PBoC Sets out to Crush Domestically-targeted ICOsJuly 10, 2018
The Chinese state has continued on its path of rigid confrontation with everything and anything that has any connection to cryptocurrencies. After exchanges and domestic ICO offerings, the People’s Bank of China or PBoC has now turned against foreign but still locally-targeted ICOs.
The news is not a big surprise to anyone who has been following the movements in the industry and the regulatory domain of China. The superpower has been on somewhat of a warpath with the cryptocurrencies and many of its derivative blockchain technologies.

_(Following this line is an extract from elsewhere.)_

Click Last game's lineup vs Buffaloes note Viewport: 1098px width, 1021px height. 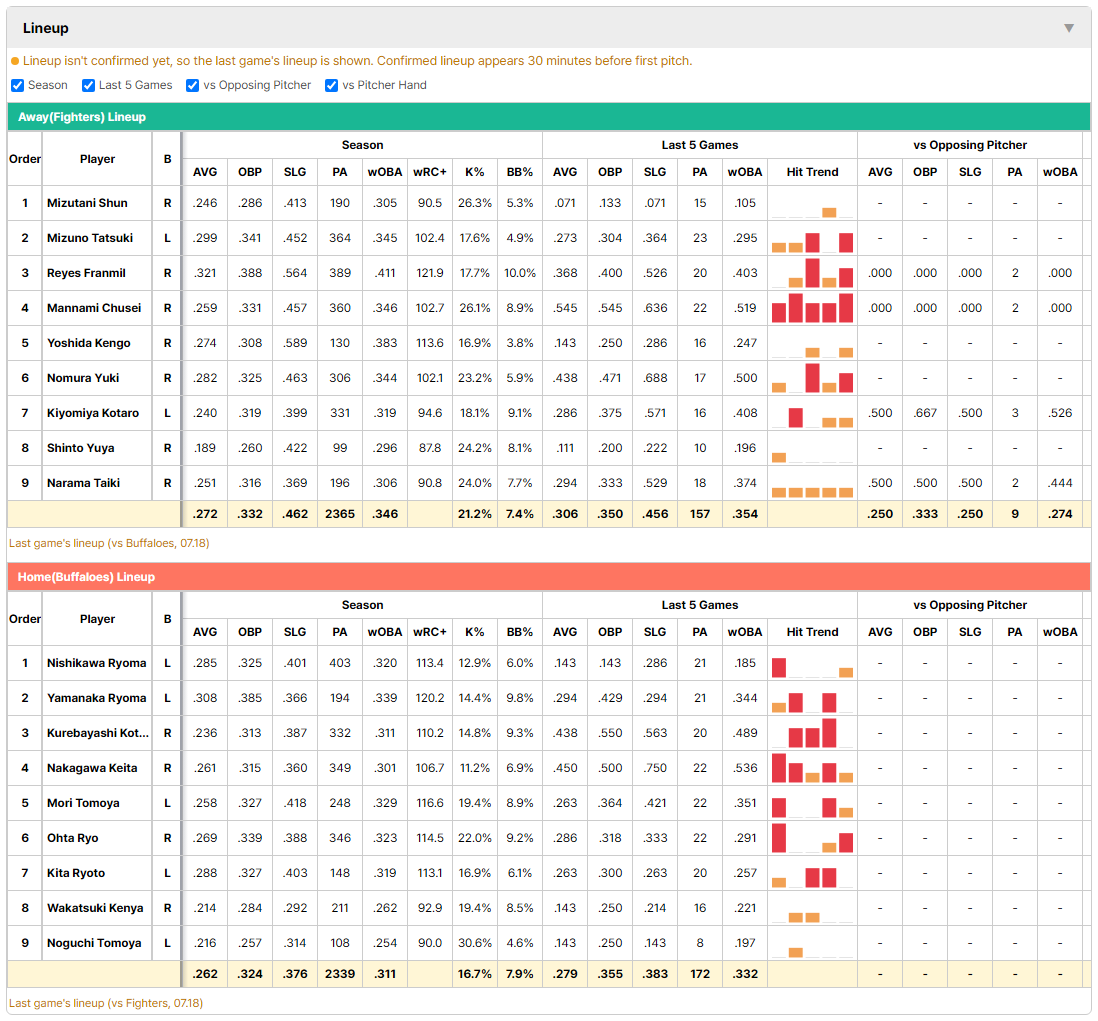(x=109, y=543)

Now, the new targets are the initial coin offerings that are located overseas but still take the Chinese citizens as a major target for their offer. Yet, the same process might prove to be a bit more technically demanding and actually end up hurting the Chinese economy more than protecting its participants. Here are the details about the recent news relevant to ICOs, but also the reason that makes the story more complicated than it at first seems.
The PBoC Statement
One of the vice governors of PBoC has once again issued a very combative statement against the ICOs. The official said that the many of the same ventures have moved outside of China, but their targeting still favored Chinese investors.

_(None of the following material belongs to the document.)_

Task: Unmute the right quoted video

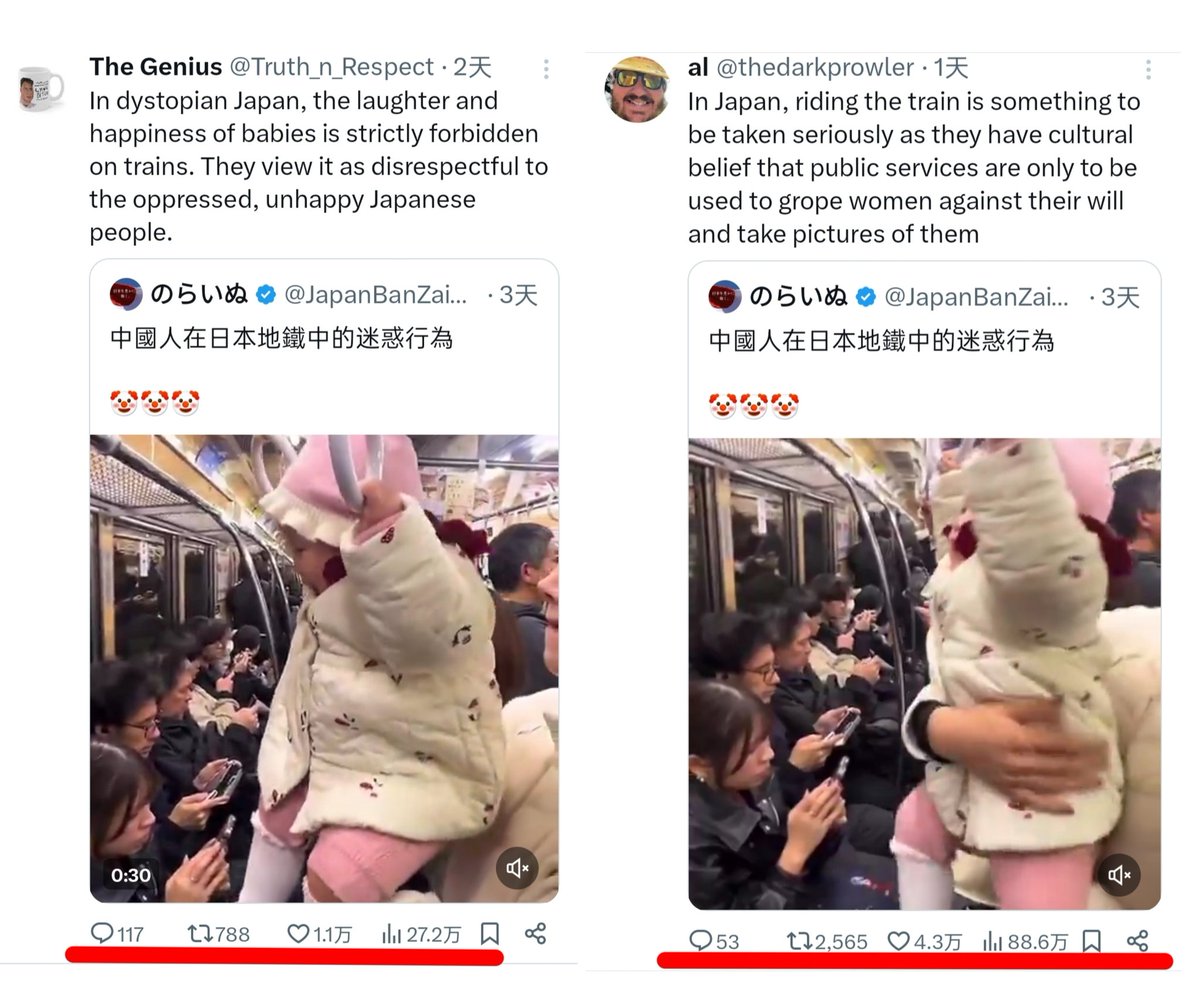Action: (x=1119, y=875)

The same information was provided by the Internet Finance Rectification Working Group, where the same official said that the ICOs, crypto asset trading and so-called disguised ICOs are all illegal in China. What is more, they represent a form of illicit fundraising.
The official went even further and said that any financial phenomenon or product that lacks the government’s authorization will be “crushed” as soon as it surfaces. There were no additional details given on how this process of crushing might take place. All following news reports failed to cover how any government body plans to curb the activity to foreign ICOs or the act of crypto trading.

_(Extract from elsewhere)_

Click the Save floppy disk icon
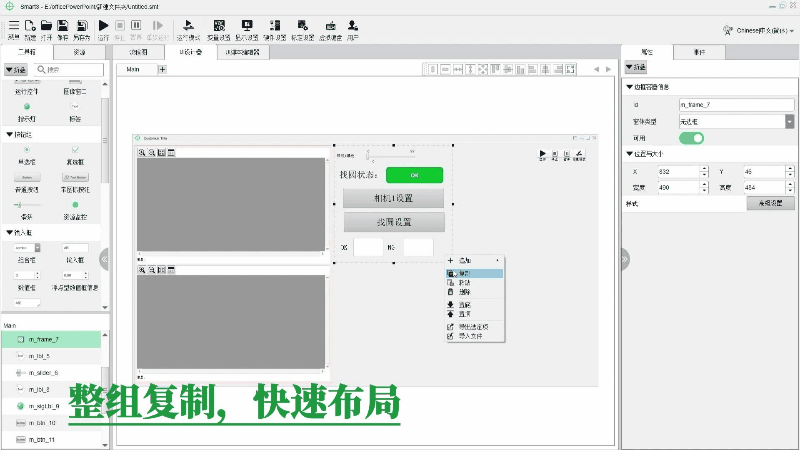 [63, 25]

On one Chinese TV network, this report was followed by one that detailed how regulators are looking at WeChat, the huge messaging app to see if any cryptocurrency traders are working in the country. On the other hand, WeChat appears to be internally cracking down on these users by limiting their access to fiat currencies on a daily basis.
Messaging apps, like eSports, are growing in China and any effect on them is definitely not something that can be discarded. Also, they show that the measures of the government are not as much focused as they appear to be spread out over many different platforms and even entire domains.
A similar form of pressure appears to have been placed on online forums which discuss things like investments. Here, the government appears to have forced the platforms to state that they are monitoring threads for things like soliciting investors in sales of ICO tokens. If the platforms observe these, they stated that they will be coming down hard on the same users.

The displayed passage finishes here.